_TASK BRIEF_
Find the line containing "Where should I click to: Open", then print it and each following line through the end of the records, exactly and with nothing added; leave out any pictures.

EXERCISE DATA section start

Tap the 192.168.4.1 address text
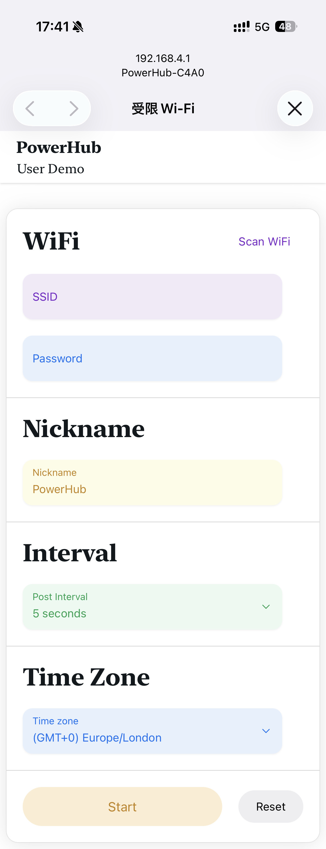The image size is (326, 849). click(x=163, y=58)
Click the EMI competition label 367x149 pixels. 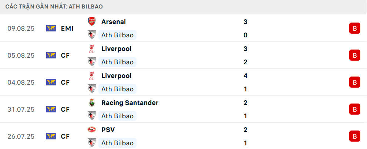click(67, 28)
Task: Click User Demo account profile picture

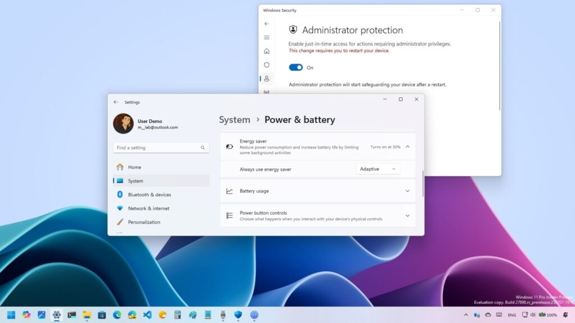Action: click(123, 123)
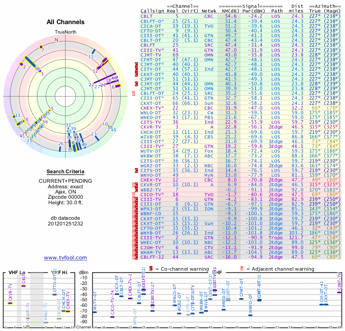345x331 pixels.
Task: Open the www.tvfool.com link
Action: [x=66, y=258]
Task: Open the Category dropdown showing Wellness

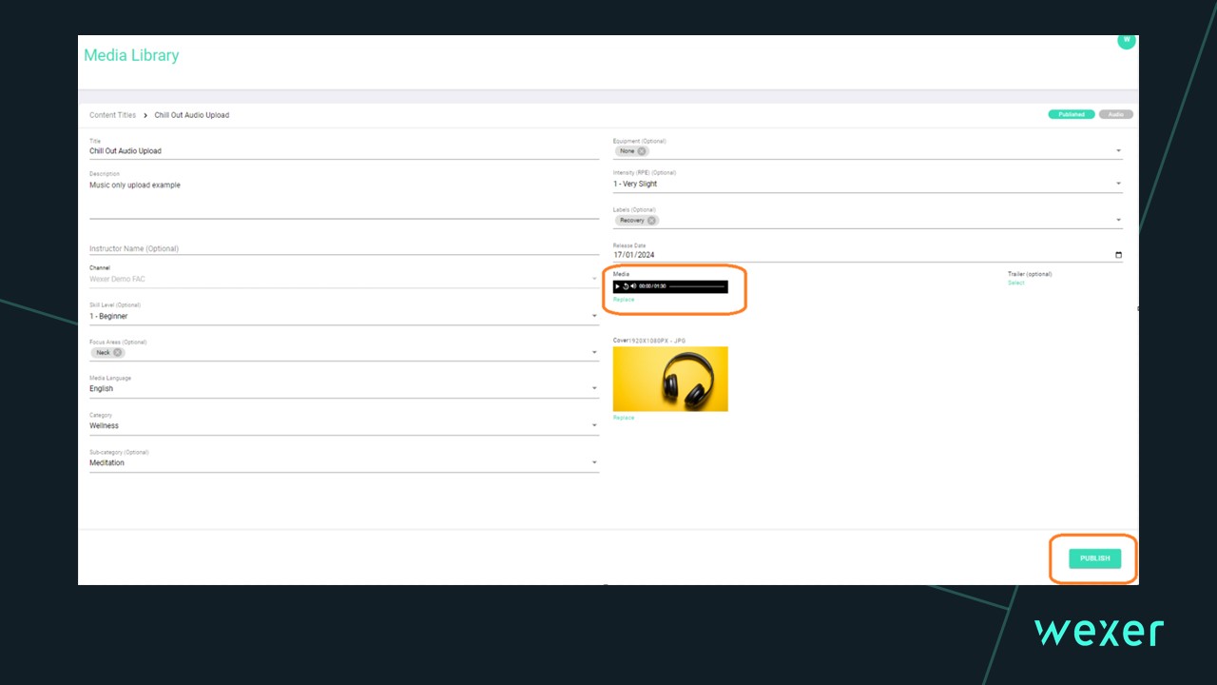Action: click(x=594, y=425)
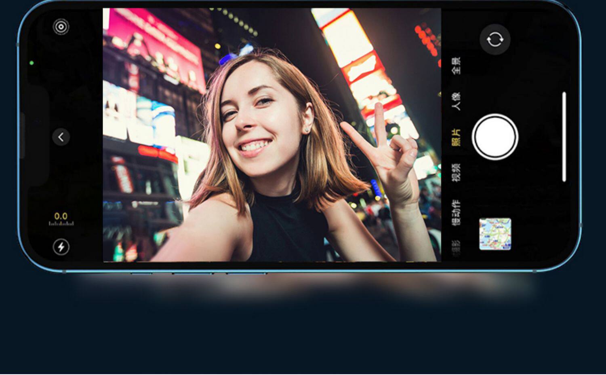Switch to 慢动作 slow-motion mode
The height and width of the screenshot is (375, 606).
coord(456,212)
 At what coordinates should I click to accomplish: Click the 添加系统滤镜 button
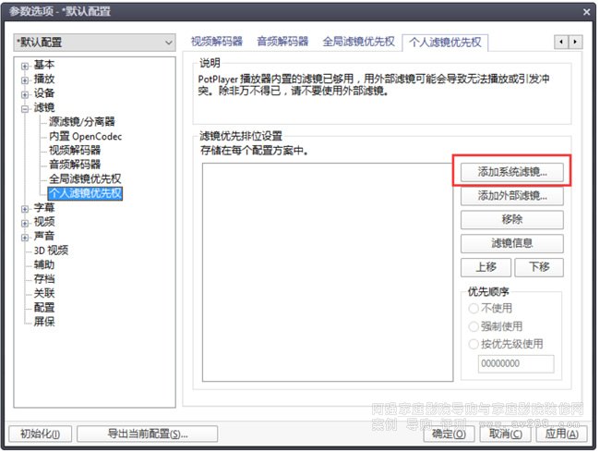click(512, 172)
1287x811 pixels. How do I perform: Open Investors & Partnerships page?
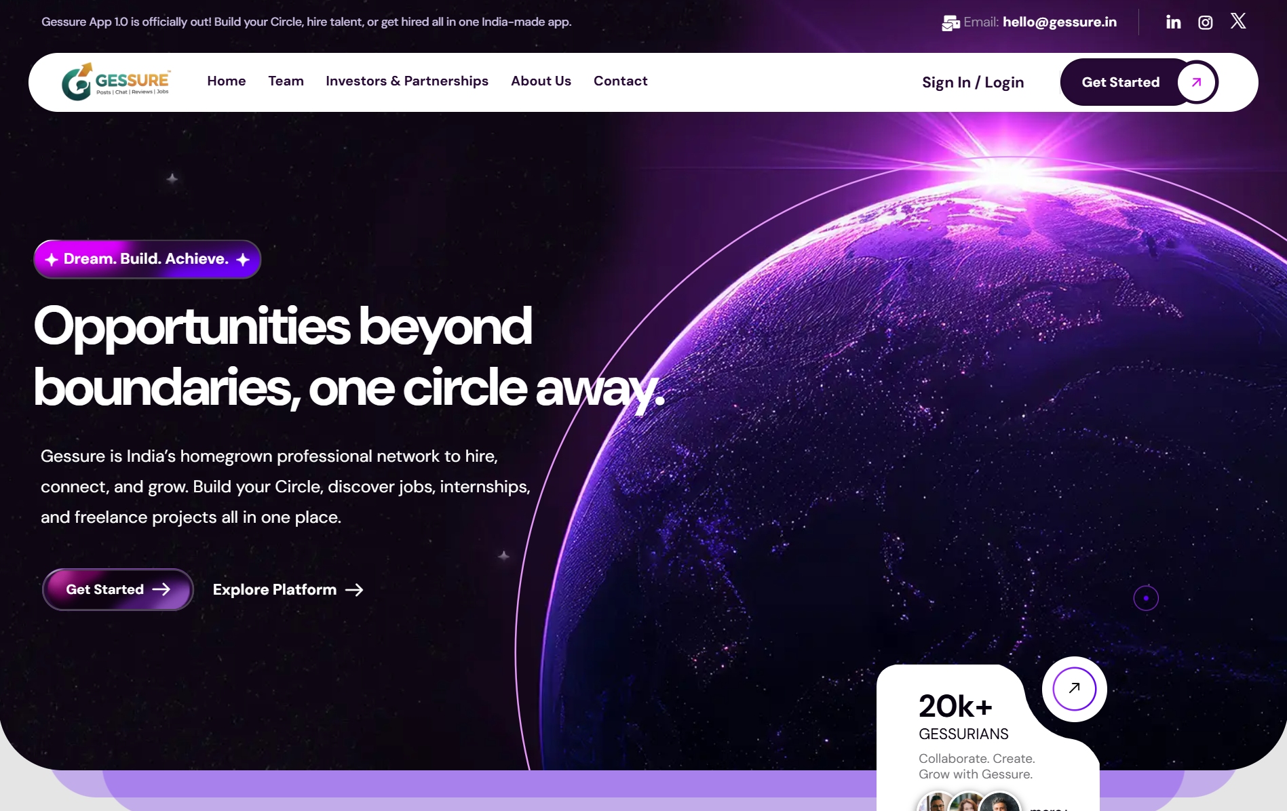(x=407, y=81)
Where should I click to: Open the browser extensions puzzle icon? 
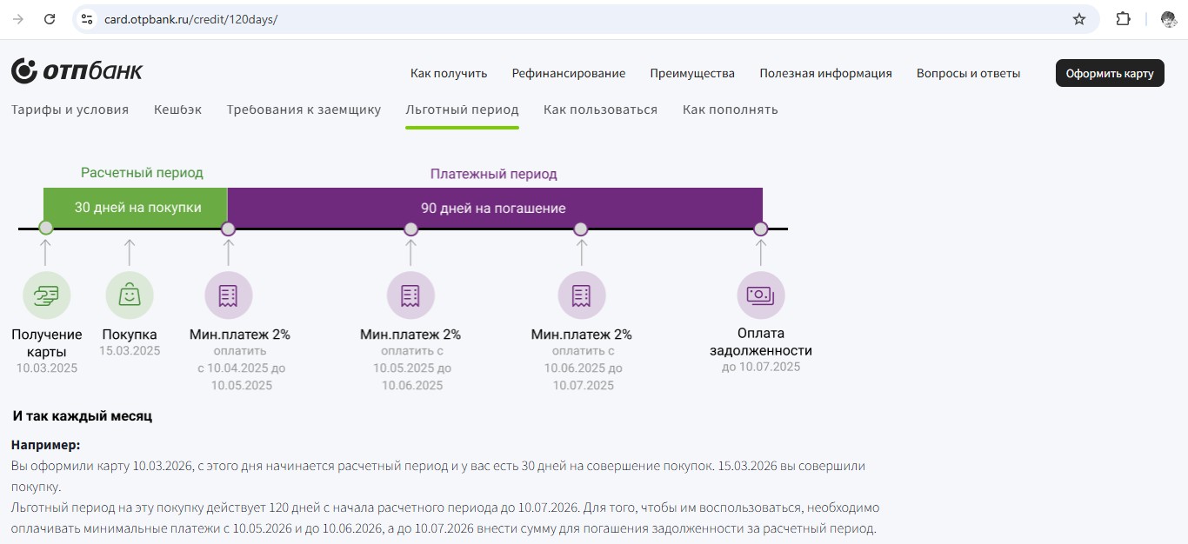pyautogui.click(x=1123, y=19)
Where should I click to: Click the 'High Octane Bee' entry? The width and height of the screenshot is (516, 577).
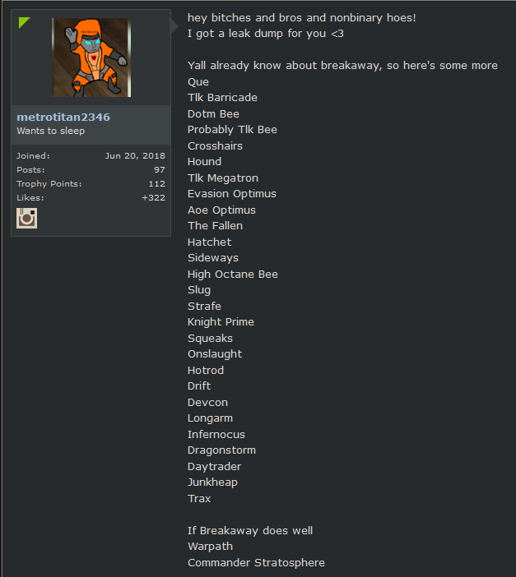tap(233, 275)
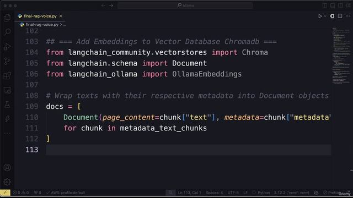Open the Explorer view in the activity bar
Image resolution: width=353 pixels, height=198 pixels.
[x=7, y=18]
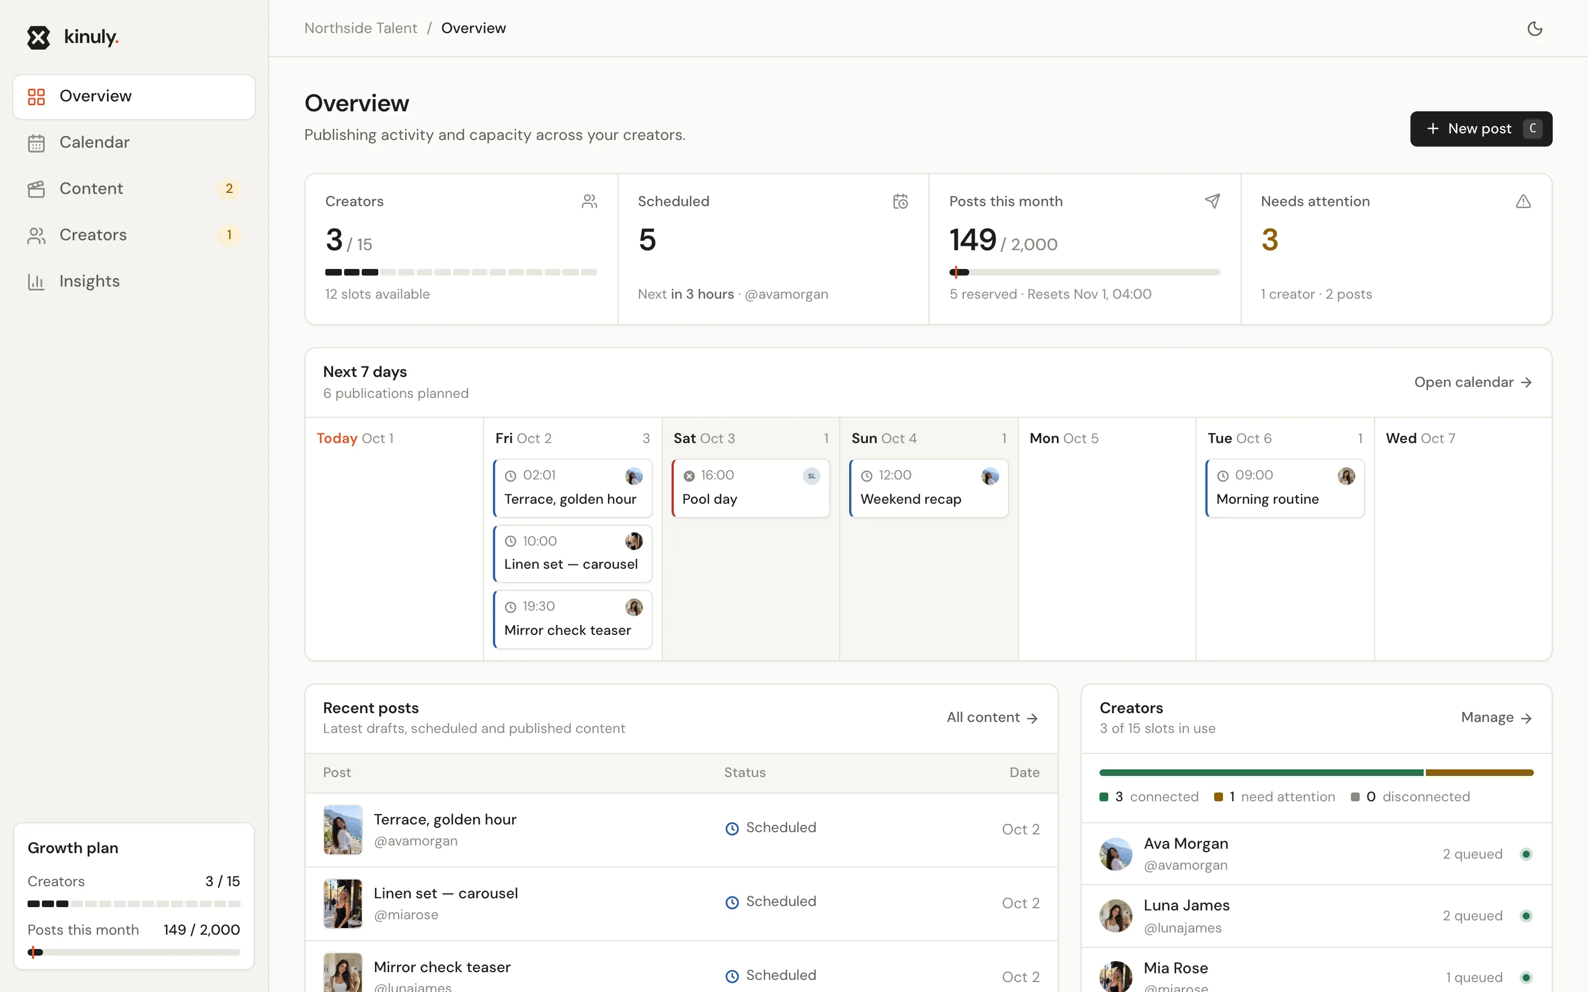Open Manage creators arrow link
This screenshot has height=992, width=1588.
[1496, 718]
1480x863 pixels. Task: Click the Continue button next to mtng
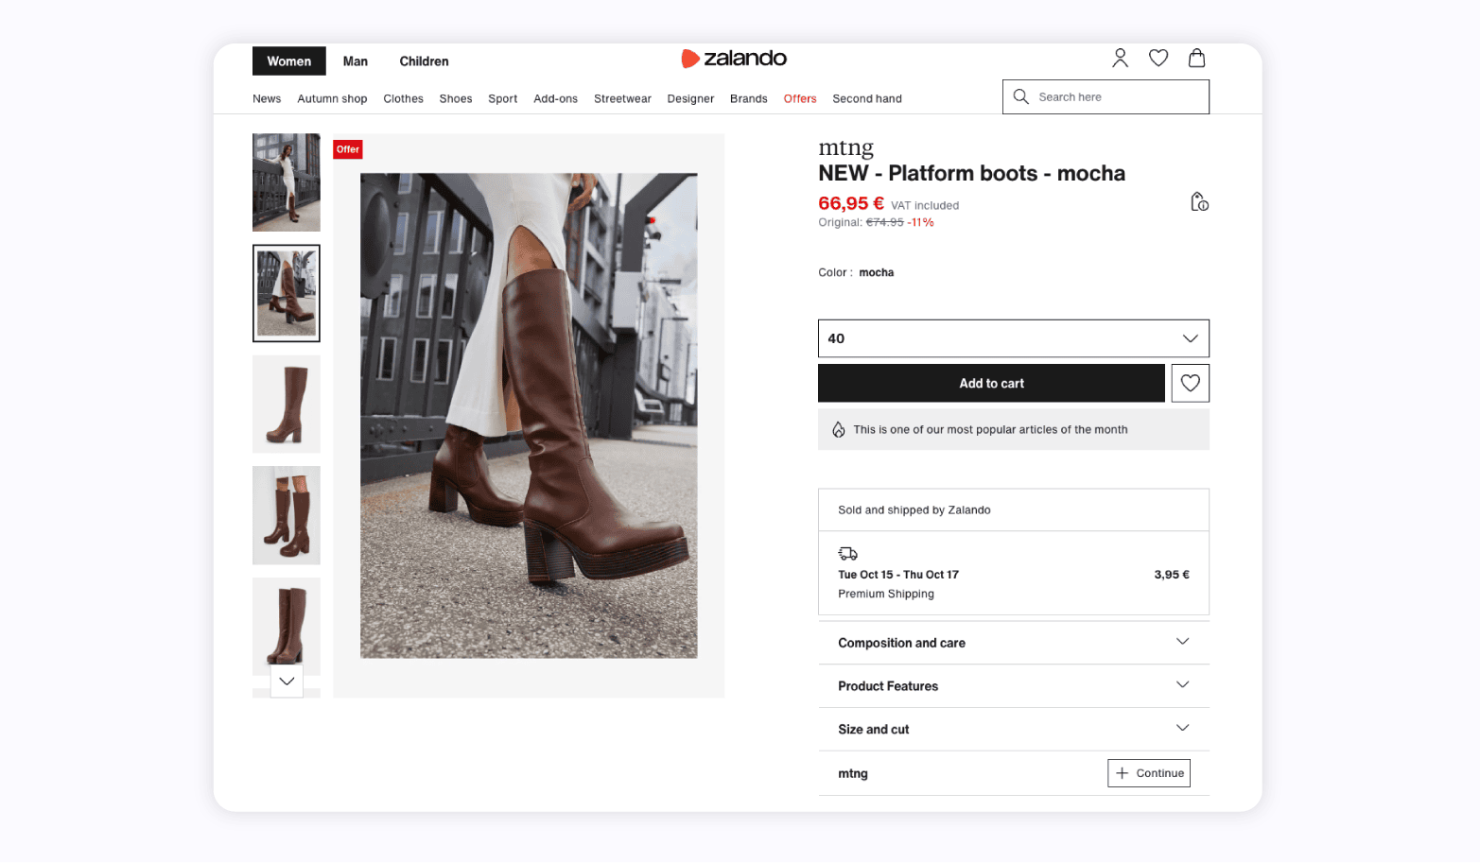1149,772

EXERCISE DATA section end

_REPLY_
Where should I click to: Open the browser extensions puzzle icon? 
pyautogui.click(x=1123, y=19)
Where should I click to: Click the 'High Octane Bee' entry? The width and height of the screenshot is (516, 577).
tap(233, 275)
Open the Explorer view in the activity bar
Image resolution: width=353 pixels, height=198 pixels.
[x=7, y=18]
Open Manage creators arrow link
This screenshot has height=992, width=1588.
[1496, 718]
1480x863 pixels. Task: Click the Continue button next to mtng
1149,772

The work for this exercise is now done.